HDFS: if you have a large number of files to load from your nfs file system 
into HDFS it is not clear that parallelizing the load will help.  You have two 
sources of bottlenecks: the nfs file system and the HDFS file system.  In your 
parallel example, you will likely saturate your nfs file system first.  If they 
are actually local files, then loading them via M/R is a non-starter as you 
have no control over which machine will get a map task.  Unless all of the 
machines have files in the same directory and you are just going to look in 
that directory to upload.  Then, it sounds like more of a job for a parallel 
shell command and less of a map/reduce command.

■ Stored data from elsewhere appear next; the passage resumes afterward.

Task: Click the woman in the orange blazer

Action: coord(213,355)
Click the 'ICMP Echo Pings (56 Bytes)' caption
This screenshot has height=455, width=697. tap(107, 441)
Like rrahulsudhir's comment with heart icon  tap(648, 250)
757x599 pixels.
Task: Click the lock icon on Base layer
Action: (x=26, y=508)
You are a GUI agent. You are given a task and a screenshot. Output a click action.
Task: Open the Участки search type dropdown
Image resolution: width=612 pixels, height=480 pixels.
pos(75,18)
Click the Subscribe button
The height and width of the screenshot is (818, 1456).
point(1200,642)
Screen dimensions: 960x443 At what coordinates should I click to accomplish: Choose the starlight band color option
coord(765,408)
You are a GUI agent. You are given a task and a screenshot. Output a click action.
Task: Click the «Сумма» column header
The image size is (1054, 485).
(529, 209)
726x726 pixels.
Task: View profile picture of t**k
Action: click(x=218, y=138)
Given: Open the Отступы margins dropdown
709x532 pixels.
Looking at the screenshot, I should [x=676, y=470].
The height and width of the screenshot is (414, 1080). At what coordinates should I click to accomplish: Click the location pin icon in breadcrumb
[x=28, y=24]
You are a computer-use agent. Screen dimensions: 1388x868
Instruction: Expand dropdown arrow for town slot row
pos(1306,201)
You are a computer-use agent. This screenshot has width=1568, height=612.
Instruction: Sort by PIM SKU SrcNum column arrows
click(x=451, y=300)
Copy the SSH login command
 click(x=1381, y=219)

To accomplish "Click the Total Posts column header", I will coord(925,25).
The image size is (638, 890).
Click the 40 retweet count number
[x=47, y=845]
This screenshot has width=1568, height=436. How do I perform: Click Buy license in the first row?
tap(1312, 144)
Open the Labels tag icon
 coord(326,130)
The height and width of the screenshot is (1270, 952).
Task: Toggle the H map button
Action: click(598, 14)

HBase: So far my strategy has been to get the files into HDFS first, and then 
write a Map job to load them into HBase.  You can try to do this and see if 
direct inserts into hbase are fast enough for your use case.  But, if you are 
going to TBs/week then you will likely want to investigate the bulk load 
features.  I haven't yet incorporated that into my workflow so I can't offer 
much advice there. Just be sure your cluster is sized appropriately.  E.g., 
with your compression turned on in hbase, see how much a 1 GB input file 
expands to inside hbase / hdfs.  That should give you a feeling for how much 
space you will need for your expected data load.

Dave


-----Original Message-----
From: Taylor, Ronald C [mailto:[email protected]] 
Sent: Tuesday, December 28, 2010 2:05 PM
To: '[email protected]'; '[email protected]'
Cc: Taylor, Ronald C; Fox, Kevin M; Brown, David M JR
Subject: What is the fastest way to get a large amount of data into the Hadoop 
HDFS file system (or Hbase)?


Folks,

We plan on uploading large amounts of data on a regular basis onto a Hadoop 
cluster, with Hbase operating on top of Hadoop. Figure eventually on the order 
of multiple terabytes per week. So - we are concerned about doing the uploads 
themselves as fast as possible from our native Linux file system into HDFS. 
Figure files will be in, roughly, the 1 to 300 GB range. 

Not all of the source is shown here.